Provided data
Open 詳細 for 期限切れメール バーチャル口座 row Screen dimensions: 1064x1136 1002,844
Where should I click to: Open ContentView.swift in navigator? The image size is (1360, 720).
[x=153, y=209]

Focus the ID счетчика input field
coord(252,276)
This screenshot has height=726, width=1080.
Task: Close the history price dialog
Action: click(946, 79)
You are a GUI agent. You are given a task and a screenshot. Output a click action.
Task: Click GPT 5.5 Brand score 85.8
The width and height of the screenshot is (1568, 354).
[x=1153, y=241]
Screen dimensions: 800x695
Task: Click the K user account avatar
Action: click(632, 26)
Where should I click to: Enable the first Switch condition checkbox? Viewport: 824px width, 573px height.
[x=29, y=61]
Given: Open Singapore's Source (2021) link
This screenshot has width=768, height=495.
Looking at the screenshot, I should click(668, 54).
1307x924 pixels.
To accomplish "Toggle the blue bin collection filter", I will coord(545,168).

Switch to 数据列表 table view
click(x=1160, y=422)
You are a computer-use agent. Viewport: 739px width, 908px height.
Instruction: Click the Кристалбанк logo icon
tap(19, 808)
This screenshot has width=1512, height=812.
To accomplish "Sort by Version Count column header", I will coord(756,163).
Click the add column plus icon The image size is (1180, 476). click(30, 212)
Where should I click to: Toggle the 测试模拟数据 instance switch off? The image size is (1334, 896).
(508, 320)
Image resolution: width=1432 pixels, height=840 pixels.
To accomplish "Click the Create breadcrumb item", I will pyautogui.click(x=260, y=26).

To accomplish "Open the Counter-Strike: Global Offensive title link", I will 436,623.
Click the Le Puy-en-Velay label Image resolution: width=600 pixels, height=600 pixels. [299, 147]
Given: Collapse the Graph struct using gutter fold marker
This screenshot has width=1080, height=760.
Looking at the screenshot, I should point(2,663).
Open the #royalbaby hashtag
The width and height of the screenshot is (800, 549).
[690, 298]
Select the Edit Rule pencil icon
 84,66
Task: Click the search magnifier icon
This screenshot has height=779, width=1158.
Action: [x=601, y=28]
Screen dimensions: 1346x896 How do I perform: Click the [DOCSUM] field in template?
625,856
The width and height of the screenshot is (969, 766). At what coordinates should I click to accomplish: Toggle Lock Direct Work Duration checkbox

Work instructions
Write down exactly the span of lines above from the one containing "This screenshot has width=768, height=495." to the one containing "This screenshot has width=1512, height=812.", both ends included.

Response area
This screenshot has width=768, height=495.
Looking at the screenshot, I should click(668, 54).
1307x924 pixels.
To accomplish "Toggle the blue bin collection filter", I will coord(545,168).

Switch to 数据列表 table view
click(x=1160, y=422)
You are a computer-use agent. Viewport: 739px width, 908px height.
Instruction: Click the Кристалбанк logo icon
tap(19, 808)
This screenshot has width=1512, height=812.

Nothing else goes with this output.